**Excerpted records**
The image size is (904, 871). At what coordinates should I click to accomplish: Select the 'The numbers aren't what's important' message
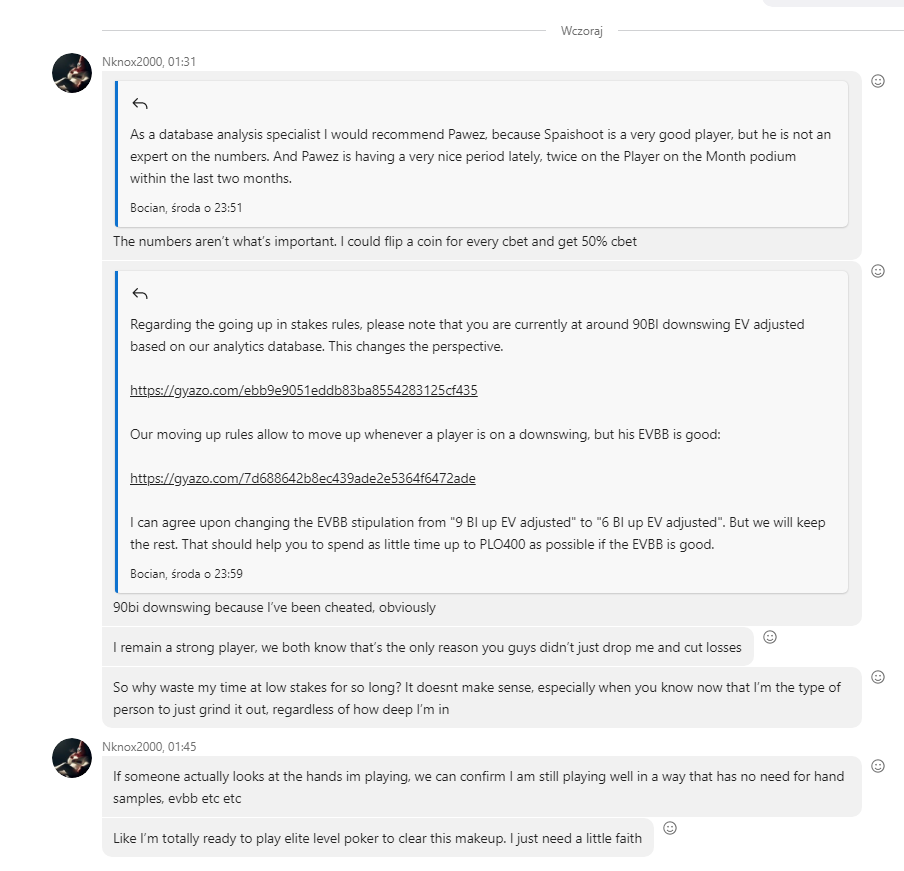click(x=374, y=241)
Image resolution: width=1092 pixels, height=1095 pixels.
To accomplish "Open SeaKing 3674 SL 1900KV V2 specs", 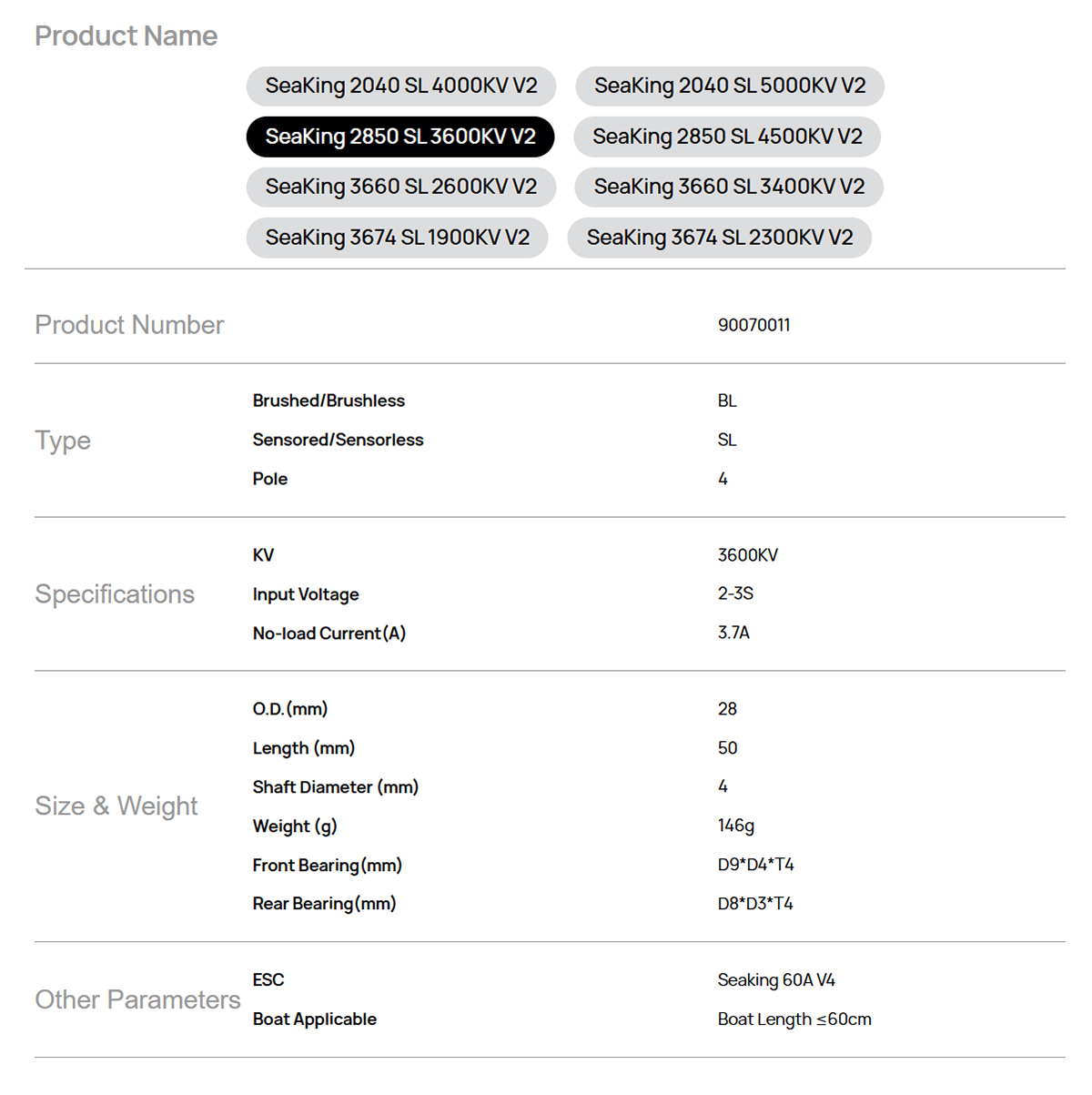I will pyautogui.click(x=397, y=238).
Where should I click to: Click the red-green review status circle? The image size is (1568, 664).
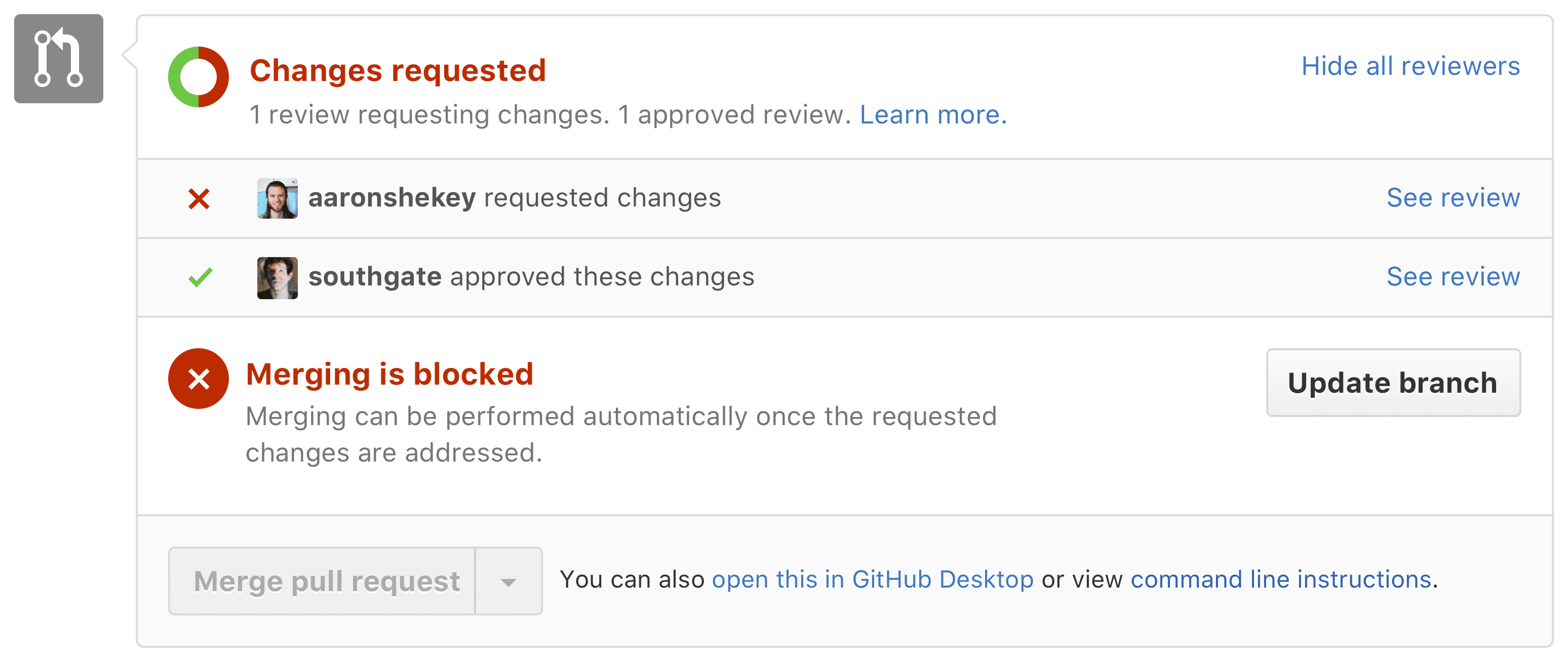[199, 77]
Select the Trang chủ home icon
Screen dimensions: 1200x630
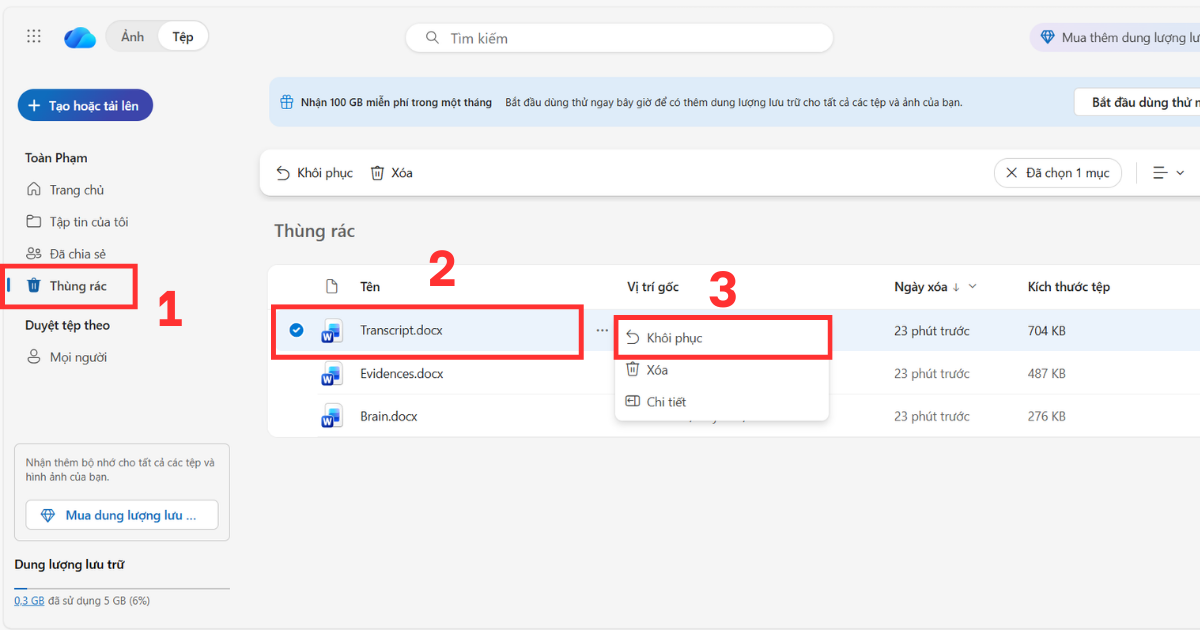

**Work instructions**
Lay out everything from the start of the data down to the line containing "click(x=374, y=241)" as a two-column CSV with the header instruction,action, one row per item, placing its text and its answer each in a single quoted field with line breaks replaced by spaces. Omit the pictures from the output.

**Written answer**
instruction,action
"The image size is (904, 871). At what coordinates should I click to accomplish: Select the 'The numbers aren't what's important' message","click(x=374, y=241)"